Когда он выглядел стертым, из него стреляли молнии; безо всякого перехода, на МИГ, из него взлетал исполинский лик: у подножки вагона, в проходе, где раздеваются.
Электризация инспираций: и кто его чувствовал, это знал… наверняка.
Так во все он вмешивался: не тем, что вмешивался, а тем, что я, как пылинка, был втянут в магнитное поле: и здесь доктор, и там; думаешь, о своем, а он и там; выбежишь на улицу, и чуть не сшибешь его, несущегося со СТЕРТЫМ видом: зонтик, шляпа; а кашнэ — мотается; точно подстерегал.
Носился, и вдруг, на мгновение: виделся высеченным до последней морщинки: и этой яркости не было в нем даже в яркие периоды.

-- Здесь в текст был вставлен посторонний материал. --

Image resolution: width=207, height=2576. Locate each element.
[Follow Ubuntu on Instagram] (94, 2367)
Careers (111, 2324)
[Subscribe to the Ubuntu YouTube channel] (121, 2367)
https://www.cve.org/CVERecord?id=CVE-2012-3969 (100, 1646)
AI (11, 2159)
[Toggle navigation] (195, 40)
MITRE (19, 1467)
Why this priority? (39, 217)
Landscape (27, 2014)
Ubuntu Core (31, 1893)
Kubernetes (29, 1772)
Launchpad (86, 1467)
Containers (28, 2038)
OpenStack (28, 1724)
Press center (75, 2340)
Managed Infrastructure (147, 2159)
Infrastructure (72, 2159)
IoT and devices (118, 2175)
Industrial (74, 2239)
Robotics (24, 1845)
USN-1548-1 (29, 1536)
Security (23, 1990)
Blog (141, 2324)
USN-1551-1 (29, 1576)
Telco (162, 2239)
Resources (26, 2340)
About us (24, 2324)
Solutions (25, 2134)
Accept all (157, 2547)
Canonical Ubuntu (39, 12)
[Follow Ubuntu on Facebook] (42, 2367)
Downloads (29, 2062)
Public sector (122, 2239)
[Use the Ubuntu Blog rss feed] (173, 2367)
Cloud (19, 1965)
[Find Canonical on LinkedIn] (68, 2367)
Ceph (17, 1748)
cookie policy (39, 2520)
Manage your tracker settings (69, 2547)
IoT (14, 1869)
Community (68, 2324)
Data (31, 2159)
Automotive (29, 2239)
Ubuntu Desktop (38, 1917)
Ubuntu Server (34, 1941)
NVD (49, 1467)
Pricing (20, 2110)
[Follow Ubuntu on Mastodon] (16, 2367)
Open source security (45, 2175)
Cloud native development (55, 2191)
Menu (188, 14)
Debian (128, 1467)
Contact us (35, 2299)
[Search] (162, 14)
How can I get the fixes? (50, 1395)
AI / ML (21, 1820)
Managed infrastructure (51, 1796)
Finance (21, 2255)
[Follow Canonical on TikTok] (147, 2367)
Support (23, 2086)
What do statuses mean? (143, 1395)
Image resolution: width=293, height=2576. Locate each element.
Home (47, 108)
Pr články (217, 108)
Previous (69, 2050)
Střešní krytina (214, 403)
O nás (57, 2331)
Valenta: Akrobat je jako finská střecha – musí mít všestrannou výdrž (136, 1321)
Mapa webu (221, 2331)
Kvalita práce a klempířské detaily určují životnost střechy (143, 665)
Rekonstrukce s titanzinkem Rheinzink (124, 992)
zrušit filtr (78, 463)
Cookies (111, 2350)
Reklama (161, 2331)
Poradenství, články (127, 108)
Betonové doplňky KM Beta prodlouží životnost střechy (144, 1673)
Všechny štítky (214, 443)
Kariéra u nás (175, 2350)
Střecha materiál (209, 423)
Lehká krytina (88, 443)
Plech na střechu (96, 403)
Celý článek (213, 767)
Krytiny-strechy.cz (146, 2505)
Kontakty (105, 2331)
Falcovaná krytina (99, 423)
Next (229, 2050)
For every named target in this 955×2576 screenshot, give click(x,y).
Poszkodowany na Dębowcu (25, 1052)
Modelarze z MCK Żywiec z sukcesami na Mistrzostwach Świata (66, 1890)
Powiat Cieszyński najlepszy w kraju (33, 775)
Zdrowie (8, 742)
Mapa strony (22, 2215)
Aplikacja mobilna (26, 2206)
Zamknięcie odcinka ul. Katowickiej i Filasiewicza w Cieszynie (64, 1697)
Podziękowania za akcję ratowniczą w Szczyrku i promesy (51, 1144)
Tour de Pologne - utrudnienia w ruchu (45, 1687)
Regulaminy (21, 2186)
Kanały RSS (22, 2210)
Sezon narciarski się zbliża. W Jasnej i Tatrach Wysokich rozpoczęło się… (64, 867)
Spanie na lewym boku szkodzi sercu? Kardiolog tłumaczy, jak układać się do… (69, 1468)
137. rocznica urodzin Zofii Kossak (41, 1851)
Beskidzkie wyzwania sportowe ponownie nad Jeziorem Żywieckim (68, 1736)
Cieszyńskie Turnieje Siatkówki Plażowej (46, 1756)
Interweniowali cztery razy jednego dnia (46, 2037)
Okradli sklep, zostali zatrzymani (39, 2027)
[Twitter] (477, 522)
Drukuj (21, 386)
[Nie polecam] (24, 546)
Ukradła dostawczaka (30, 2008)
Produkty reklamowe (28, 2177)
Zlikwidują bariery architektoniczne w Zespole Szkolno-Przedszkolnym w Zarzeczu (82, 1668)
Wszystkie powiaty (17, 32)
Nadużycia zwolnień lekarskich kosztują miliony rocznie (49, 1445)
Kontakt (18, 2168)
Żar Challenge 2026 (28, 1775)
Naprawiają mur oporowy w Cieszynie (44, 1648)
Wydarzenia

Таким помнится на залитой солнцем бергенской уличке, после того, как он побывал в окрестных горах; и видится на пароходе, уходящем в Копенгаген: весь перечеткий; ходил один с саквояжем по палубе, не заговаривал [не заговаривая], не приближался к кучке, ее смущая, или вперясь в кого — нибудь с удручающей пристальностью; а вид — строгий: ни подойти, ни ввести в разговор; стоит и слушает; лицо не соответствует ничемн.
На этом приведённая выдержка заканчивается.